Wise children always choose a mother who was a shocking flirt in
her maiden days, and so had several offers before she accepted
their fortunate papa. The reason they do this is because every
offer refused by their mother means another pantomime to them.
You see you can't trust to your father's taking you to the
pantomime, but you can trust to every one of the poor frenzied
gentlemen for whom that lady has wept a delicious little tear on
her lovely little cambric handkerchief. It is pretty (but
dreadfully affecting) to see them on Boxing Night gathering
together the babies of their old loves. Some knock at but one
door and bring a hansom, but others go from street to street in
private 'buses, and even wear false noses to conceal the
sufferings you inflict upon them as you grew more and more like
your sweet cruel mamma.

So I took David to the pantomime, and I hope you follow my
reasoning, for I don't. He went with the fairest anticipations,
pausing on the threshold to peer through the hole in the little
house called "Pay Here," which he thought was Red Riding Hood's
residence, and asked politely whether he might see her, but they
said she had gone to the wood, and it was quite true, for there
she was in the wood gathering a stick for her grandmother's fire.
She sang a beautiful song about the Boys and their dashing ways,
which flattered David considerably, but she forgot to take away
the stick after all. Other parts of the play were not so nice,
but David thought it all lovely, he really did.

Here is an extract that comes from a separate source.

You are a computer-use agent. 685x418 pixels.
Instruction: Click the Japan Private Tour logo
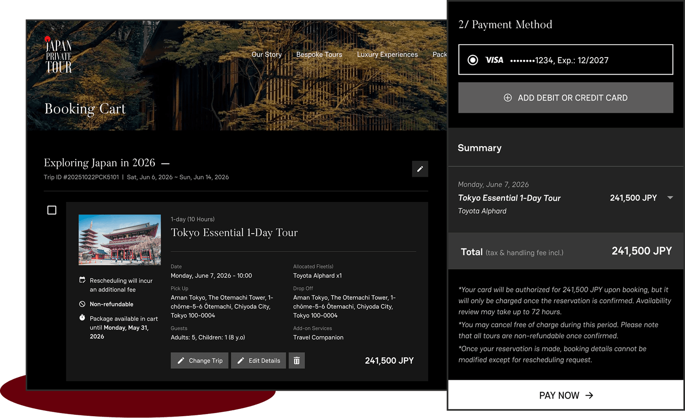58,55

Yet he left the place in tears. All the way home he sobbed in
the darkest corner of the growler, and if I tried to comfort him
he struck me.

The clown had done it, that man of whom he expected things so
fair. He had asked in a loud voice of the middling funny
gentleman (then in the middle of a song) whether he thought Joey
would be long in coming, and when at last Joey did come he
screamed out, "How do you do, Joey!" and went into convulsions of

Joey and his father were shadowing a pork-butcher's shop,
pocketing the sausages for which their family has such a fatal
weakness, and so when the butcher engaged Joey as his assistant
there was soon not a sausage left. However, this did not matter,
for there was a box rather like an ice-cream machine, and you put
chunks of pork in at one end and turned a handle and they came
out as sausages at the other end. Joey quite enjoyed doing this,
and you could see that the sausages were excellent by the way he
licked his fingers after touching them, but soon there were no
more pieces of pork, and just then a dear little Irish
terrier-dog came trotting down the street, so what did Joey do
but pop it into the machine and it came out at the other end as

It was this callous act that turned all David's mirth to woe, and
drove us weeping to our growler.

Heaven knows I have no wish to defend this cruel deed, but as
Joey told me afterward, it is very difficult to say what they
will think funny and what barbarous. I was forced to admit to
him that David had perceived only the joyous in the pokering of
the policeman's legs, and had called out heartily "Do it again!"
every time Joey knocked the pantaloon down with one kick and
helped him up with another.

"It hurts the poor chap," I was told by Joey, whom I was
agreeably surprised to find by no means wanting in the more
humane feelings, "and he wouldn't stand it if there wasn't the
laugh to encourage him."

He maintained that the dog got that laugh to encourage him also.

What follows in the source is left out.